A Novel Method For Rapid Bacterial Sensitivity Test In Just 2 Hours

  • By: ABU TAHOUN, Ahmed (Misr university for science and technology, Egypt)
  • Co-author(s): Assistant professor Mohamed Abd El Gawad (Department of Microbiology and Immunology, Faculty of Pharmacy, Misr University for Science and Technology (MUST), 6 October city, Egypt)
    Mr Ahmed Abu Tahoun (Department of Microbiology and Immunology, Faculty of Pharmacy, Misr University for Science and Technology (MUST), 6 October city, Egypt)
    Ms Alaa Emad ElDin (Faculty of science, Zagazig University, Zagazig, Egypt)
  • Abstract:

    Background: Antibiotic resistance is a major global public health concern. Traditional bacterial sensitivity testing methods can take up to 48 hours, delaying the administration of effective treatment. Therefore, there is a need for a rapid and reliable bacterial sensitivity testing method.

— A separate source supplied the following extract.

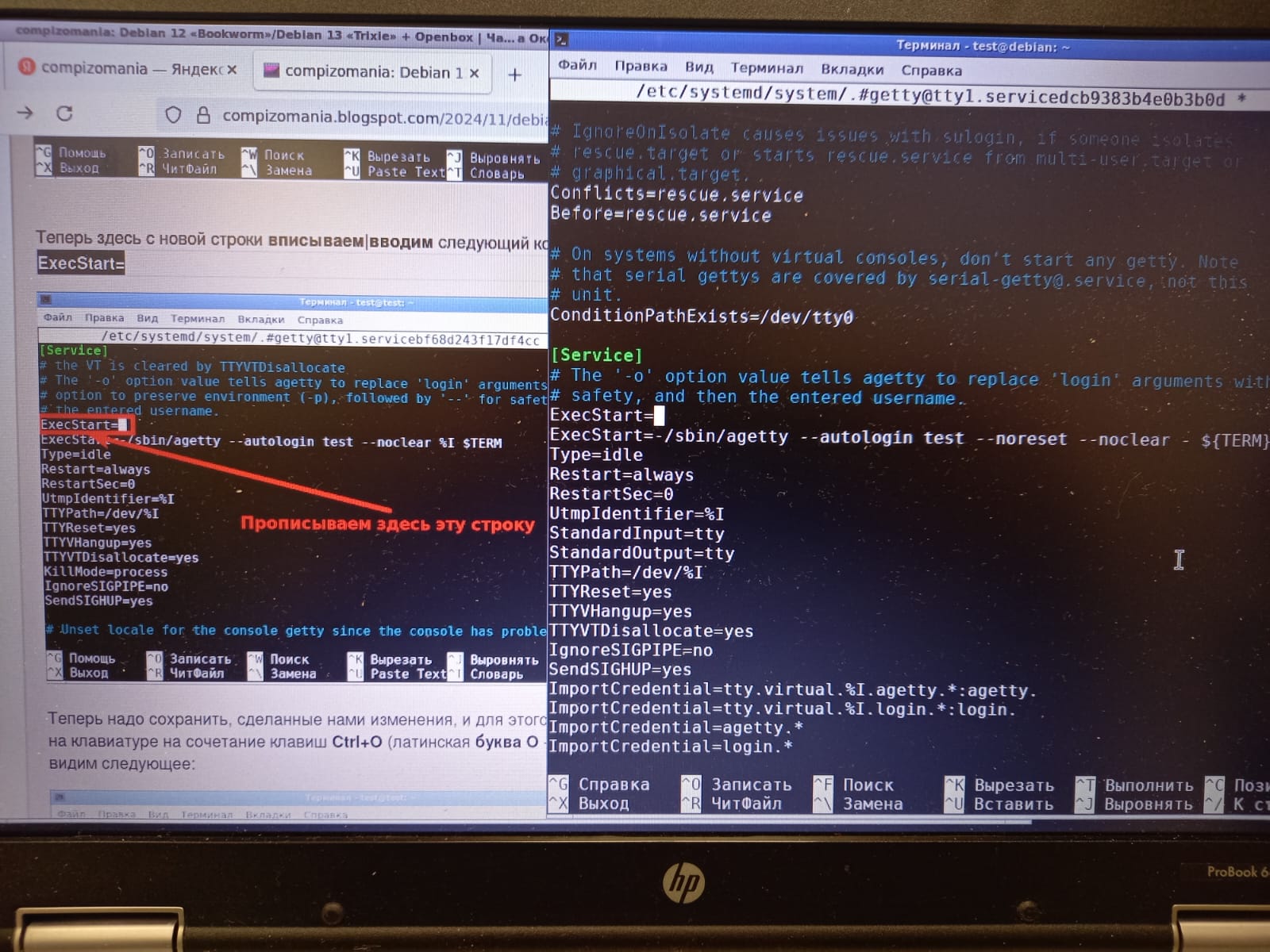Open the Терминал menu
The height and width of the screenshot is (952, 1270).
(766, 68)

    Purpose: In this study, we aimed to develop a novel method for rapid bacterial sensitivity testing in just 2 hours.

    Method: Our novel bacterial sensitivity testing method was tested on three models of bacteria: E. coli, Staphylococcus aureus, and Klebsiella pneumoniae, as models for gram-negative and gram-positive bacteria. Antibiotics in their raw form (amoxicillin, Imipenem, ceftriaxone, Vancomycin, levofloxacin, and tetracycline). The bacteria were prepared in nutrient broth supplemented, followed by exposure to raw antibiotics for 40 minutes at 37°C. Next, the bacteria were centrifugated and incubated in 1 ml of 10% salt (NaCl and KCl) for 60 minutes with measured added free amino acids (proline and glycine betaine), then treated with ninhydrin reagent. The method involved the detection of quantitative free amino acids produced and uptaken by bacteria after treatment with salt. sensitive bacteria were unable to produce or uptake the measured free amino acids, leading to an abundance of free amino acids in the outer media of the bacteria (the solution), which gave a colorimetric result upon treatment with ninhydrin. On the other hand, Bacteria that were resistant to the antibiotic produced and uptook all measured free amino acids from the solution, leading to a negative result with ninhydrin treatment. The extent of the color change was then quantified using spectrophotometry. A control sample, which contained bacteria without any exposure to antibiotics, was used to establish a baseline for the color change. The absorbance of each sample was measured at a wavelength of 570 nm, and the difference between the absorbance of the control and test samples was calculated to determine the level of antibiotic sensitivity. The data collected from the experiments were analyzed using statistical software, and the results were presented as mean ± standard deviation.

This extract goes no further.